In other words, the Supreme Court said a neutral principles approach could work for all forms of church structure, if those denominations that were interdependent or hierarchical in nature added trust language into their church constitutions.
This is precisely what my particular denomination did, shortly after this ruling, putting into our church constitution a trust provision explicitly laying out what had been our centuries-old practice. In theory, this would continue to protect those forms of church that sees the local church as a part of a larger structure (including Methodists, Lutherans, Episcopalians, Presbyterians, and many others) from individual communities who break away without negotiating with their denominations how to do it.
* * *
Flash forward to today, and these internal church matters continue. While the vast majority of churches are serving just fine in their denominational home, sometimes some are not. While individuals or groups could just go to another church home that suited them better, others choose to try to take their church out of one system and into another. And now 35 years after Jones v. Wolf, some churches in interdependent denominations like mine are trying to find ways to avoid the church structure they’ve been working under, and just take their property scot free and against their denomination’s theological design.
I want to highlight one particularly pernicious effort being waged by some who want to advance the neutral principles approach in states that don’t already have it.
Under the right framework, a neutral principles approach could work, assuming they follow the tests listed above. It would allow for independent congregationalist churches to split away fairly easily while making it more challenging for those in traditions where the larger church has claim to individual churches.

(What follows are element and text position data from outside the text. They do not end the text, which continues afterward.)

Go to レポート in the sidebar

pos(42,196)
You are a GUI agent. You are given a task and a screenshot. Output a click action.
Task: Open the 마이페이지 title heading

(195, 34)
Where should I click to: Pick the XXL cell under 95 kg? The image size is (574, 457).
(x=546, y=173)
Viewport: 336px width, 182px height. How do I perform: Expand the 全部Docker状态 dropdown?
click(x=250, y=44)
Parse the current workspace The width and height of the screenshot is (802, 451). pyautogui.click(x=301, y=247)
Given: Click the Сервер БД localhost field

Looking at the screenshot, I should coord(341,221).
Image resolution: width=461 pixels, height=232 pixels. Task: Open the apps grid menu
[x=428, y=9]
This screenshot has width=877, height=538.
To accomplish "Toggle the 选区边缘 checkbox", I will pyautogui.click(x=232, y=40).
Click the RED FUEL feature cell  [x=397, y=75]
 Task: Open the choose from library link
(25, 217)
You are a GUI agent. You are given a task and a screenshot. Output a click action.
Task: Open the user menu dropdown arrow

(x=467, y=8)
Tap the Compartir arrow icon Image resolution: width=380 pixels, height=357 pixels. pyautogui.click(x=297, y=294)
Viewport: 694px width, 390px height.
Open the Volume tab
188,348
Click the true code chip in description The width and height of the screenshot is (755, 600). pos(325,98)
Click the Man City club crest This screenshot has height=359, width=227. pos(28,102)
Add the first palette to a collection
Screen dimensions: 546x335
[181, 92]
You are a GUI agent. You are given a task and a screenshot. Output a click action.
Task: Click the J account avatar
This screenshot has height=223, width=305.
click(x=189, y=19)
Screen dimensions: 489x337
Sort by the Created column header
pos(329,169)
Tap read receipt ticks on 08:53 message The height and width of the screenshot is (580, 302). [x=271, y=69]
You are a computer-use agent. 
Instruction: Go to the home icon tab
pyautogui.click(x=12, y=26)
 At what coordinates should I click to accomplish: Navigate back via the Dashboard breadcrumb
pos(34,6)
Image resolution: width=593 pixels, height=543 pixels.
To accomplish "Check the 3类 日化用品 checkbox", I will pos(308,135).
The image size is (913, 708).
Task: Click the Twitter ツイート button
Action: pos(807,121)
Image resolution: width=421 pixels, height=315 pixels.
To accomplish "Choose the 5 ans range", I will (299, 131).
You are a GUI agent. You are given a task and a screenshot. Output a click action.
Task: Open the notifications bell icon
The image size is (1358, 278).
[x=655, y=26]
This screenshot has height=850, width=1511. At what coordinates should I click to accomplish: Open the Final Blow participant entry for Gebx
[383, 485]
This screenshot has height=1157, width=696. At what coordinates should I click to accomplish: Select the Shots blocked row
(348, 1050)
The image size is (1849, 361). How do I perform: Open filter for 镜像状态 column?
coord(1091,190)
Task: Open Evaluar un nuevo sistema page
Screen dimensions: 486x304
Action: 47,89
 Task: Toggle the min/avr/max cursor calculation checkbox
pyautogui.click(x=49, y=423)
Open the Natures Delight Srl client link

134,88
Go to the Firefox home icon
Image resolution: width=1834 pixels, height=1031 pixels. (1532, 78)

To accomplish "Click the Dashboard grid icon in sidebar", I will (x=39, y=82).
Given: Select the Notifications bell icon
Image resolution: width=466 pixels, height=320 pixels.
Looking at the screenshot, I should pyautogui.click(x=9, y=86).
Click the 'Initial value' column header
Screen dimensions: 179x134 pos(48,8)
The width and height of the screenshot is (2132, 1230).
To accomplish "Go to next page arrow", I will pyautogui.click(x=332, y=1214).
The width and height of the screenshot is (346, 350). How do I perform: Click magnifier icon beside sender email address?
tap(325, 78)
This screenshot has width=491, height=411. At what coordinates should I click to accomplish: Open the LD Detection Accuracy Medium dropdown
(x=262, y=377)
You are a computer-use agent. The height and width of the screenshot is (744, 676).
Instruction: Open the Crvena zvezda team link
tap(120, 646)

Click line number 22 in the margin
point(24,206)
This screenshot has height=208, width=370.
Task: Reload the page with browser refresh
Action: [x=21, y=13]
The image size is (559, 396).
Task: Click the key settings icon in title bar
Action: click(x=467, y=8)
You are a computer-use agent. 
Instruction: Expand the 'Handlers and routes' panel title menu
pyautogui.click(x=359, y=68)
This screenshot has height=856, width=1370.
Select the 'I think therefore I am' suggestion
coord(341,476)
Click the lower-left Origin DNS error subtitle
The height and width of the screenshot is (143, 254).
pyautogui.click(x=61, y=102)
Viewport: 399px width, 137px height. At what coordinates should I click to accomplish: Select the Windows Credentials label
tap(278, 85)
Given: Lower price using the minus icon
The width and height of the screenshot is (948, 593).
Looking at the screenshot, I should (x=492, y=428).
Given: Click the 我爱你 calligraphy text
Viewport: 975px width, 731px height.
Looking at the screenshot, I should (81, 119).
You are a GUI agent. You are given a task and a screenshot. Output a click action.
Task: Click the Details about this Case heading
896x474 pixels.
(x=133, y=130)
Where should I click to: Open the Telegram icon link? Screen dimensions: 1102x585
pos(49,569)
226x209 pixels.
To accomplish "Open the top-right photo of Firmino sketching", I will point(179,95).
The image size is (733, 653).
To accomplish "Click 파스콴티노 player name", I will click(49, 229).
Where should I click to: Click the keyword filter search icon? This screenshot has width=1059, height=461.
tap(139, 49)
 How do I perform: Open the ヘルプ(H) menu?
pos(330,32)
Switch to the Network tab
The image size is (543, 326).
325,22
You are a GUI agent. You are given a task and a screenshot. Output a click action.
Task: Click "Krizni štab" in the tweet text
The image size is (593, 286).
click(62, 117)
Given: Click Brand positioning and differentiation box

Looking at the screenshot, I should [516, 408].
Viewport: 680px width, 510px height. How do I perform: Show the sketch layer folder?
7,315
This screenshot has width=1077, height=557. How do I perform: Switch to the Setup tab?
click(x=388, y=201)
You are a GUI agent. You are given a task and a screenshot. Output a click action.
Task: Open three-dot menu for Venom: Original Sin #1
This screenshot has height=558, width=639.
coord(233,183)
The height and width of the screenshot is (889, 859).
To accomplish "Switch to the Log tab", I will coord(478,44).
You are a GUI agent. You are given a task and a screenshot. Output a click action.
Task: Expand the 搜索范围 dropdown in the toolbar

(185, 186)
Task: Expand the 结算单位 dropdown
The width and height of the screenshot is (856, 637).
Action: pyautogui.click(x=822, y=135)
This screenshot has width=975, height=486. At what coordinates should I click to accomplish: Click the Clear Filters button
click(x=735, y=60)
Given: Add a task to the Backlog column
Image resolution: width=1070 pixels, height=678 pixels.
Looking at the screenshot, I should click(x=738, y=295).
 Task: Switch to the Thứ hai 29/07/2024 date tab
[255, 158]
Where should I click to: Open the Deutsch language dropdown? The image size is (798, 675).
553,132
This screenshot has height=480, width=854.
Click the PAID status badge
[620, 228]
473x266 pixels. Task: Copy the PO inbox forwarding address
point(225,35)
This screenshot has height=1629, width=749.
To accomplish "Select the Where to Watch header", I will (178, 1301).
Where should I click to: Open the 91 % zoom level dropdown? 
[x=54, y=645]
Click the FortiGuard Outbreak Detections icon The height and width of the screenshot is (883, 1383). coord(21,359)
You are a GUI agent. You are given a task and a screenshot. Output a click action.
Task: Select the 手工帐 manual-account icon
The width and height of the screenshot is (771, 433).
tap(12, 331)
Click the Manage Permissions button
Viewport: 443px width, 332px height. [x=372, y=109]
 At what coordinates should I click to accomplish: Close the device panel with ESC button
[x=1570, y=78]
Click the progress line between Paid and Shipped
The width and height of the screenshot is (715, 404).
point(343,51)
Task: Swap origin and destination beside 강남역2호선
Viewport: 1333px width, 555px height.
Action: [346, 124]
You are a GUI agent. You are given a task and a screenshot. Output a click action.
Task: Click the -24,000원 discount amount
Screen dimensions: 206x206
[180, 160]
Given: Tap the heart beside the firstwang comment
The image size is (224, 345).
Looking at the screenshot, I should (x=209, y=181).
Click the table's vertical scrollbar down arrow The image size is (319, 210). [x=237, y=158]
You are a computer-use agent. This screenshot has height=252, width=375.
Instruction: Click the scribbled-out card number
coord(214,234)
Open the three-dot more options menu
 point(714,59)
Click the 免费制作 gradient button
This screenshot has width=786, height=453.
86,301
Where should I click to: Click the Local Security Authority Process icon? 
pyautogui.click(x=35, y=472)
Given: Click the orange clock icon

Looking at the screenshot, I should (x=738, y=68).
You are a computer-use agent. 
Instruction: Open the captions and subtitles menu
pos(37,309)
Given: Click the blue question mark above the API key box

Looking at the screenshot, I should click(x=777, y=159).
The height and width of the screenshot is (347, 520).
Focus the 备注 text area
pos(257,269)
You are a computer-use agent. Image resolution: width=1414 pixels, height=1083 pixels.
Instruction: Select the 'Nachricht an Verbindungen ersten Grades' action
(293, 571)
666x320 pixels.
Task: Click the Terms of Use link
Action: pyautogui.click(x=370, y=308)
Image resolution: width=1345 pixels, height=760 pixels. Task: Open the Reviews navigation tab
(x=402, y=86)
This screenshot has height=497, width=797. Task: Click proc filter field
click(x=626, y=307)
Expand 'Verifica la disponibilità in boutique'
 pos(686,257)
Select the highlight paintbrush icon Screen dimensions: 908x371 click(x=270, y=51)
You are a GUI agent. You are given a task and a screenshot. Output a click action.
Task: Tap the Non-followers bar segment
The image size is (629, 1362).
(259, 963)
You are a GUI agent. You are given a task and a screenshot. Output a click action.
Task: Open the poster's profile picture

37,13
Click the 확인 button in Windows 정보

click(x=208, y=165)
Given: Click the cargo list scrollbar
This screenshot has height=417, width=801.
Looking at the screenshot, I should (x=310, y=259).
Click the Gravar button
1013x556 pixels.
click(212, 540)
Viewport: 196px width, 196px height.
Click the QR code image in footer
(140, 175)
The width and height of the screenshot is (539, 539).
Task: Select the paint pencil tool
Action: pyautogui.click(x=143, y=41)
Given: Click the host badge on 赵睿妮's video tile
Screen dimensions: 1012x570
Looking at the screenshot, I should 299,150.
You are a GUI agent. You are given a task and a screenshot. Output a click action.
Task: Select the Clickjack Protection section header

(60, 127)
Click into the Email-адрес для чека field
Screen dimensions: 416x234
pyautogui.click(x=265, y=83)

But if you take away the denominational constitution provision from the neutral principles approach, the result is you are deciding the matter for the local church, often ignoring decades and centuries of denominational involvement.
An example can be found in Kansas, where a Representative (also a deacon of a church seriously pondering a split from the Presbyterian Church (USA)) proposed the following change from a hierarchical deference approach to neutral principles:[ii]
A neutral principles of law approach under subsection (a) shall rely on objective, well established principles of trust and property law. Such an analysis may include examination of a deed, local church charter, state statute or corporate governance documents in a completely secular manner, as would be conducted for any other property dispute.
Did you notice how reference to a church denomination’s constitution has been removed from this approach. In fact, this law would exclude the use of church constitutions from this analysis, the very provision Jones v. Wolf imagined would be used to protect hierarchical approaches to church governance.
While proponents suggest that this is a more fair approach, it in fact mandates a particular form of church: where churches are independent of each other and denominations (regardless of their role in establishing and supporting those churches) have no claim on their churches unless they establish an explicit secular trust. That is impractical and impossible, certainly for churches that might now want to leave. It changes the rules for all sorts of denominations. And, more importantly it goes against the intent of Jones v. Wolf which sought flexibility for different forms of church structure while getting the state out of making sense of theological claims.
I hope the legislature keeps the Kansas law the same. The Hierarchical Deference test is working just fine. If it chooses to move to neutral principles, they should explicitly reference church constitutions, in line with Jones v. Wolf, as part of the decision making process for the court. Otherwise, the state is getting involved in internal church squabbles and deciding for the local church in each instance. And it shouldn’t do that.